Lastly, if he paid taxes, he saw part of his tax money go to pay off the bets the banks made against these same mortgages.

So now that Wall Street has ripped off this segment of society three times, it makes all the sense in the world that Mitt Romney – a former Wall Street superstar who was a chief architect of the modern executive-compensation-driven corporation – is coming back and telling us that we need to cut their Medicare and Social Security benefits in order to defray the cost of the previous three scams.

...

Advocating the turning over of Social Security management to Wall Street after the 2008 crash is a little like asking Paris Hilton to pilot Air Force One, or tabbing Charlie Sheen to manage the inventory of a hospital pharmacy – completely nuts, but to David Brooks, that makes Mitt Romney the “serious” candidate.
Again, go and read the original post to get the whole article as well as the embedded links to referenced material. It is well worth your while.
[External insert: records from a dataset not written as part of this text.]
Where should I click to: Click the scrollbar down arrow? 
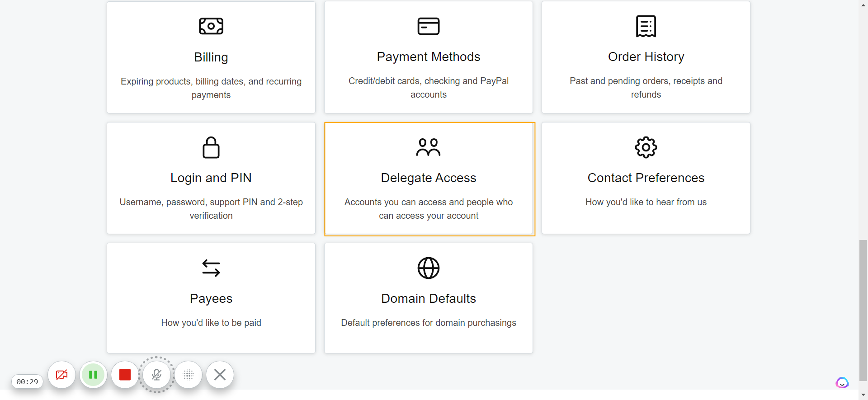863,395
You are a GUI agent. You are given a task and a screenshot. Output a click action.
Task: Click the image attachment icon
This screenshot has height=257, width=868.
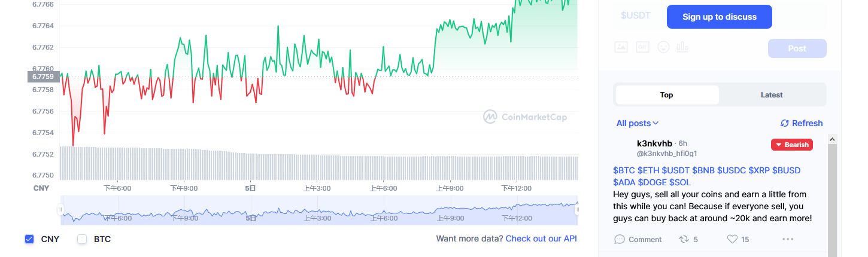click(x=621, y=47)
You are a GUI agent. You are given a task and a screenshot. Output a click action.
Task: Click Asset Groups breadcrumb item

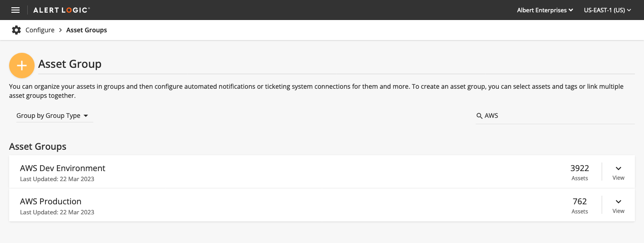coord(86,30)
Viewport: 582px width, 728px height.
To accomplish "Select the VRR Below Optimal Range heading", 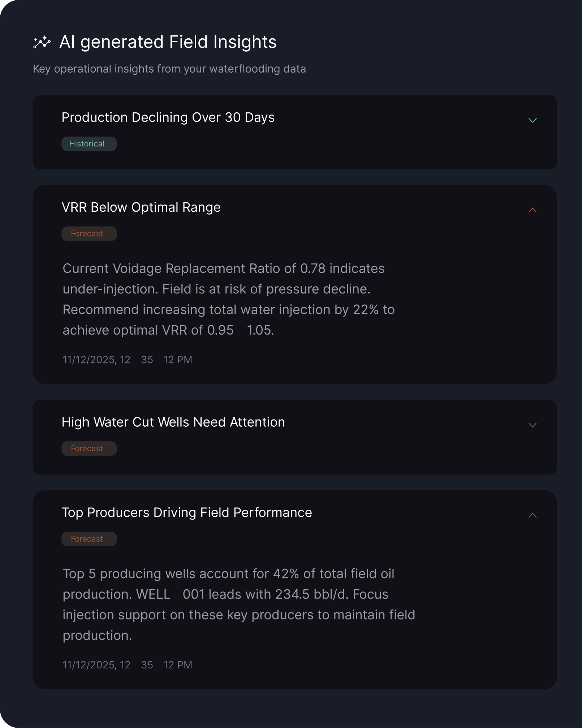I will click(x=141, y=207).
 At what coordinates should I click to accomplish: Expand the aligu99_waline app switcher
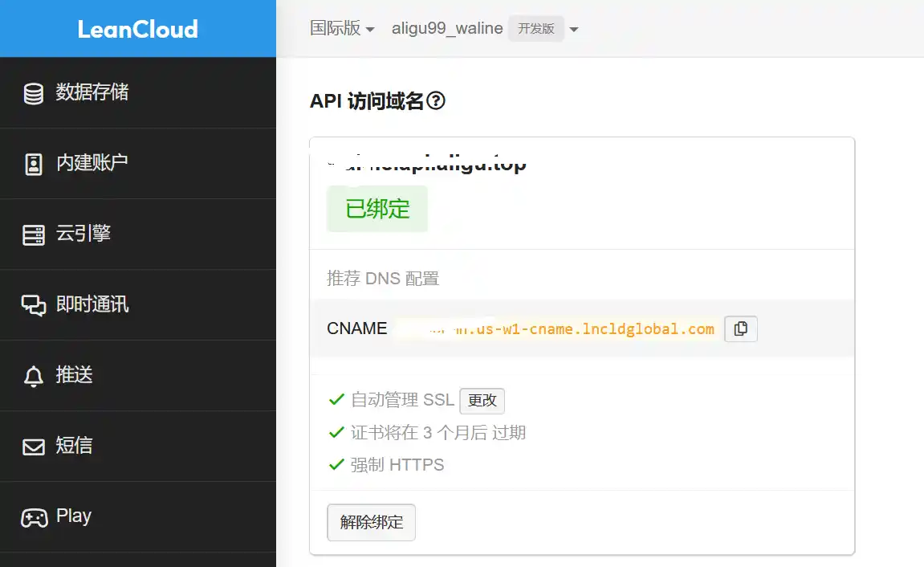point(447,29)
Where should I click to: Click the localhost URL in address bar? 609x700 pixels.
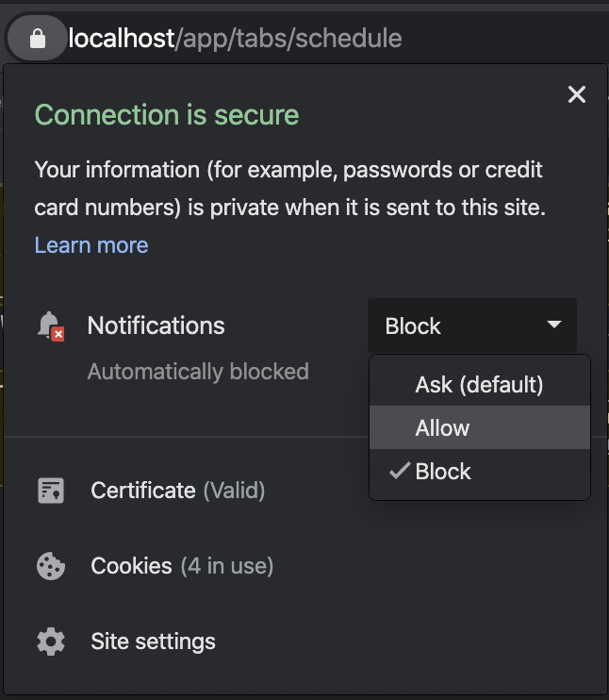(x=235, y=39)
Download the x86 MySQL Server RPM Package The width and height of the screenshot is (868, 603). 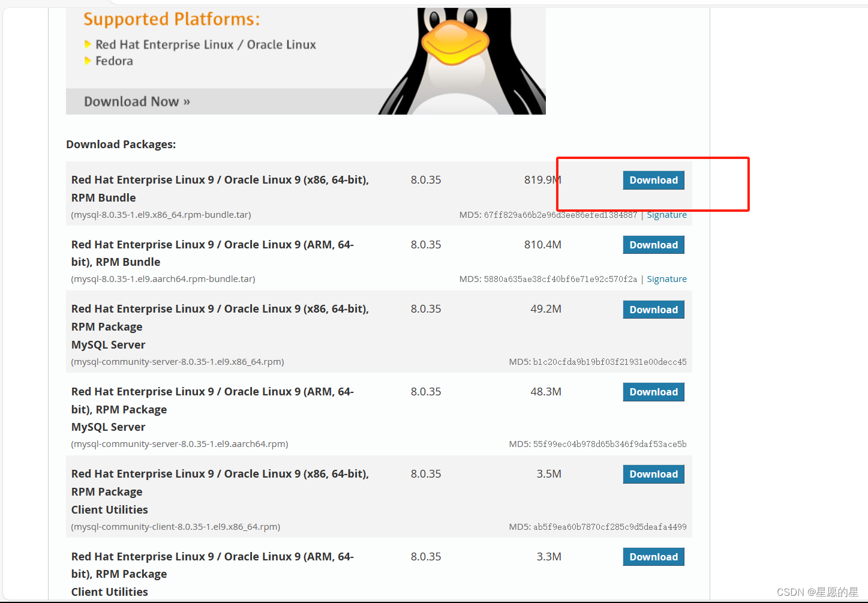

It is utterly depressing to read Matt Taibbi's exposés. But it is essential reading. The only way to stop the rot, corruption, and criminality is to understand what is happening and individually decide "enough!" and then band together through democratic agitation to stop the agenda to destroy the bottom 99%. The Occupy Wall Street is but one manifestation of what is needed. Much more is needed. Democracy is messy, it is slow to get riled, and it works in mysterious ways, but it is the only tool guaranteed to effect real change. The idiots calling for "revolution" are asking for blood on the streets and failure. Real change is slow, painful, and democratic.